SOURCE MATERIAL:
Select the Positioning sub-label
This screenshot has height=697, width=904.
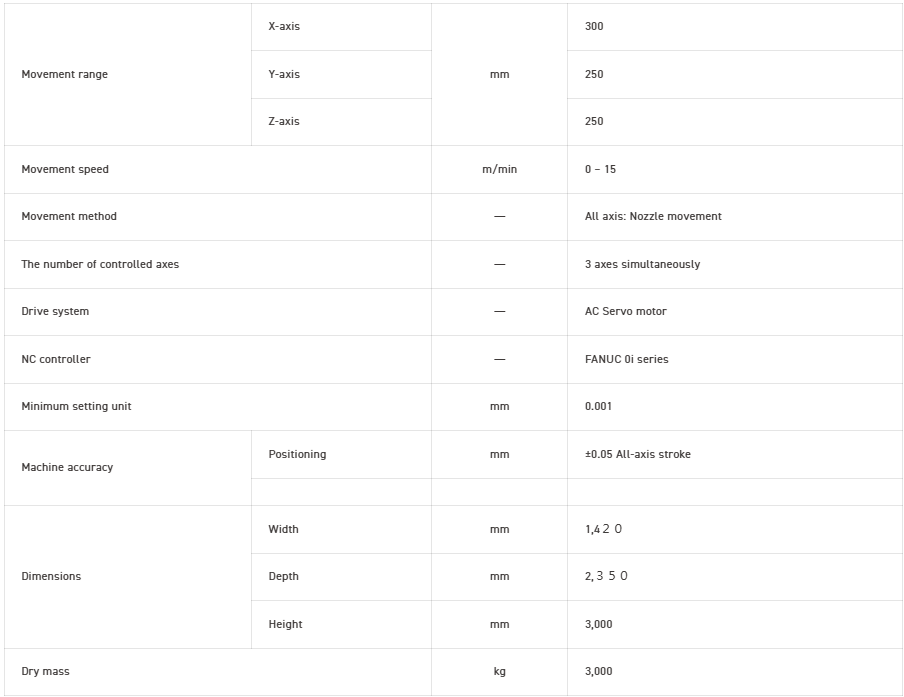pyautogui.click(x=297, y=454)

* * *

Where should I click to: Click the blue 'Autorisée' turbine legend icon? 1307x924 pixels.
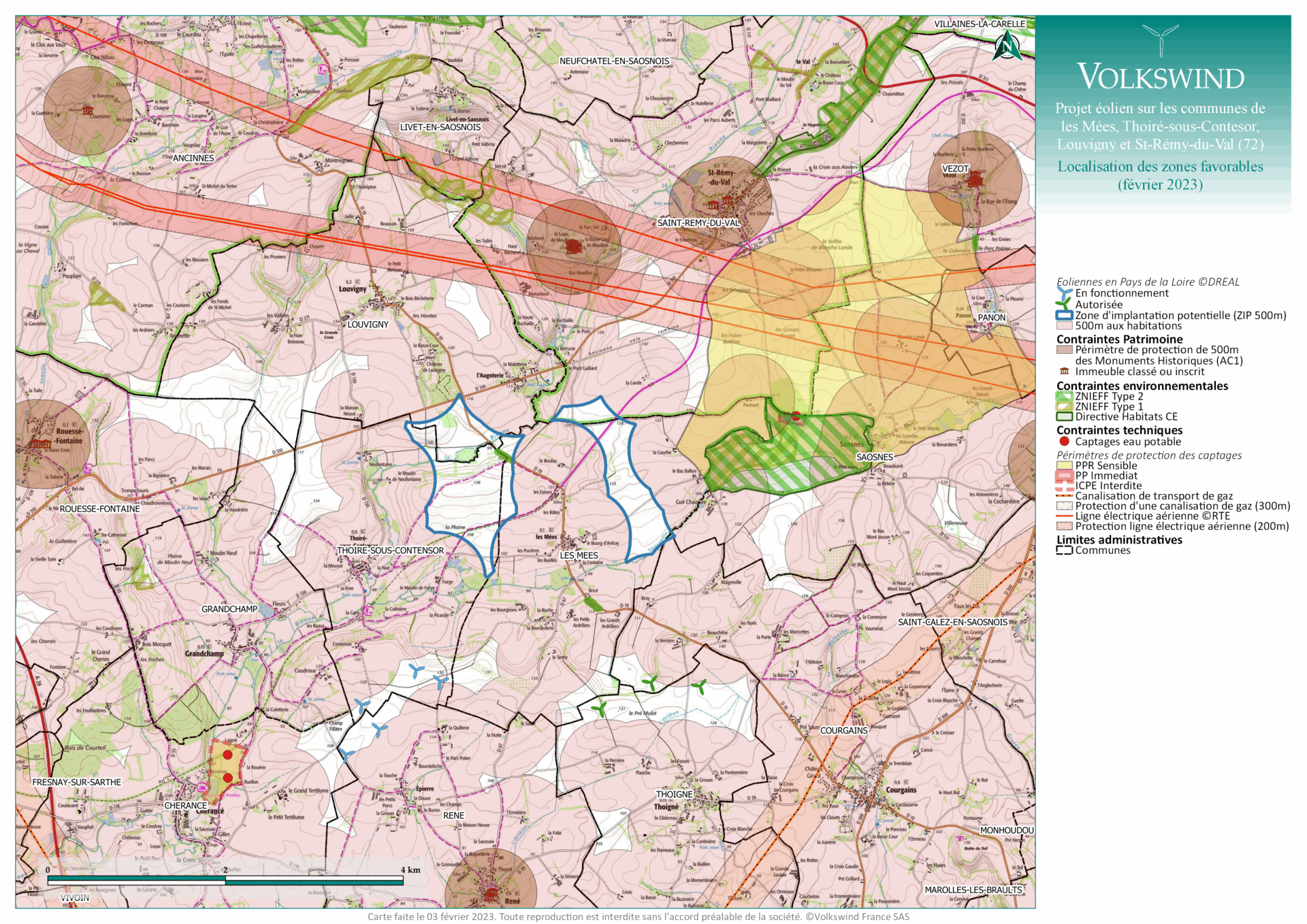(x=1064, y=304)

EXERCISE DIRECTIONS: Reproduce the material word for word, beginning with the line containing "Where should I" and continuing through the line containing "(x=1064, y=304)". Leave out the pictures.

EXERCISE OUTPUT:
Where should I click to: Click the blue 'Autorisée' turbine legend icon? 1307x924 pixels.
(x=1064, y=304)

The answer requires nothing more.